É factível reduzir à metade a taxa de homicídios, desde que não
esperemos que isso seja feito apenas com polícia. Tem de ter política pública, principalmente do
município. Não estou fazendo intriga, falando só de São Paulo,
mas também dos vizinhos. Tem
de limpar, iluminar. Acabou o
apagão e São Paulo continua escura. Precisa ligar as lâmpadas. Isso evita crime, sim, e dá sensação
de segurança.
Folha - O sr. tem repetido que se
espera da polícia mais do que cabe
a ela fazer.
Abreu Filho - Assim como eu dizia que a função da Febem não é
resolver o problema da exclusão
social, tenho repetido que devemos cobrar da polícia ação de polícia, nos limites da polícia. Ela deve prevenir o crime e, quando não
conseguir, investigar e pôr na cadeia. Ponto final.
As pessoas têm grande dificuldade de entender isso. Por carência de políticas públicas, a polícia
atua em favela, manda ao dentista, faz parto no meio da rua, leva
gente para o hospital, pega o mendigo de quem todo mundo tem
medo. Faz ação social.
E o pior é que, de tanto cobrarem, a polícia vestiu essa camisa,
até por ter sido a primeira a perceber que a criminalidade passa por
muitos outros fatores além de alguém ter resolvido um dia dar um
tiro no farol.
Quando assumi a secretaria,
tracei um princípio. Eu sou o chefe da polícia. Só. Nós não estamos
aqui para consertar o mundo. Estamos aqui para cumprir o papel
que a população tem o direito de
esperar de nós como instituição,
porque paga caro para ter uma
boa polícia.
Folha - O sr. assumiu dizendo que
daria "continuidade a um bom serviço". Na época, no entanto, o governo sentia o impacto de episódios como o assassinato do prefeito Celso Daniel e da dona-de-casa
sequestrada em Campinas. Em
pouco mais de um mês, casos importantes foram resolvidos e parece ter havido uma certa reversão de
expectativas. Se a sua é uma gestão de continuidade, o que aconteceu então?

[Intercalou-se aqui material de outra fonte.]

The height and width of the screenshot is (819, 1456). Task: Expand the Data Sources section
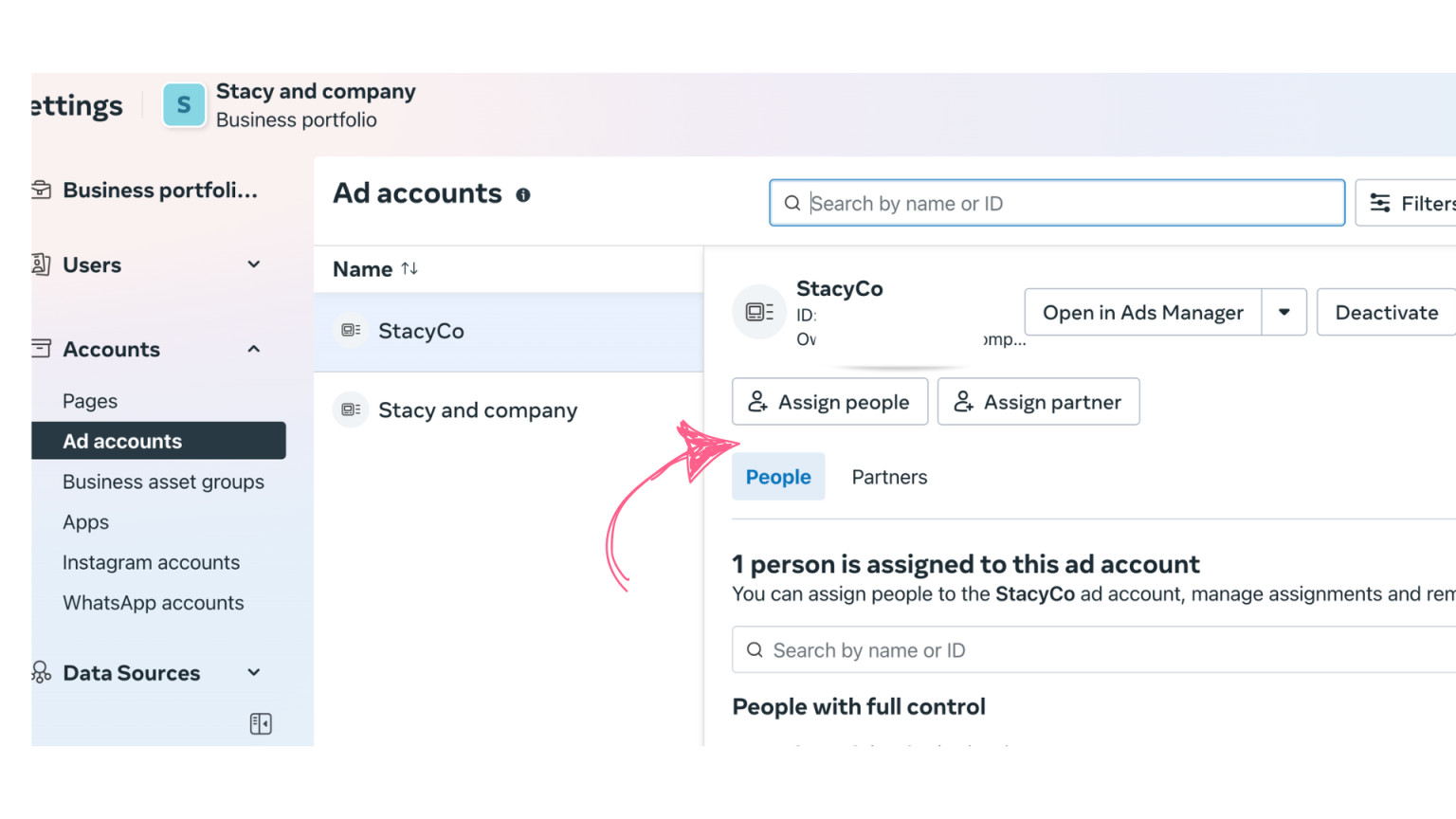(x=253, y=672)
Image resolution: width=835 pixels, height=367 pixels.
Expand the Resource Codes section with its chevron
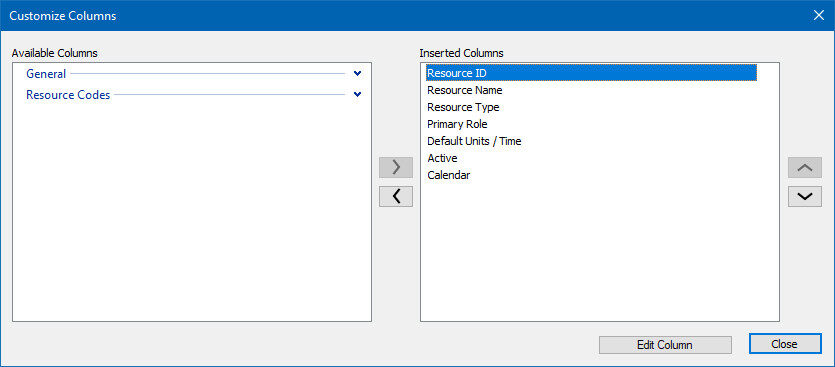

Abreu Filho - Não adianta. Não
vou fazer comparações com o Petrelluzzi, por quem tenho o maior
respeito. O que aconteceu? Não
sei exatamente. Pode ter alguma
relação com o meu estilo, com
uma maneira de fazer as coisas.
Eu me cobro muito, e quem trabalha comigo é cobrado também.
Não durmo antes das duas, não
acordo depois das seis e não é
porque eu não tenha sono. Fico
cansado, mas nem por isso perco
a energia para defender as coisas
em que acredito.
Mas, independentemente das
minhas características, este é um
trabalho de equipe, que está se beneficiando, em boa medida, de
providências corretas tomadas na
gestão anterior. E pode ser também um pouco de sorte.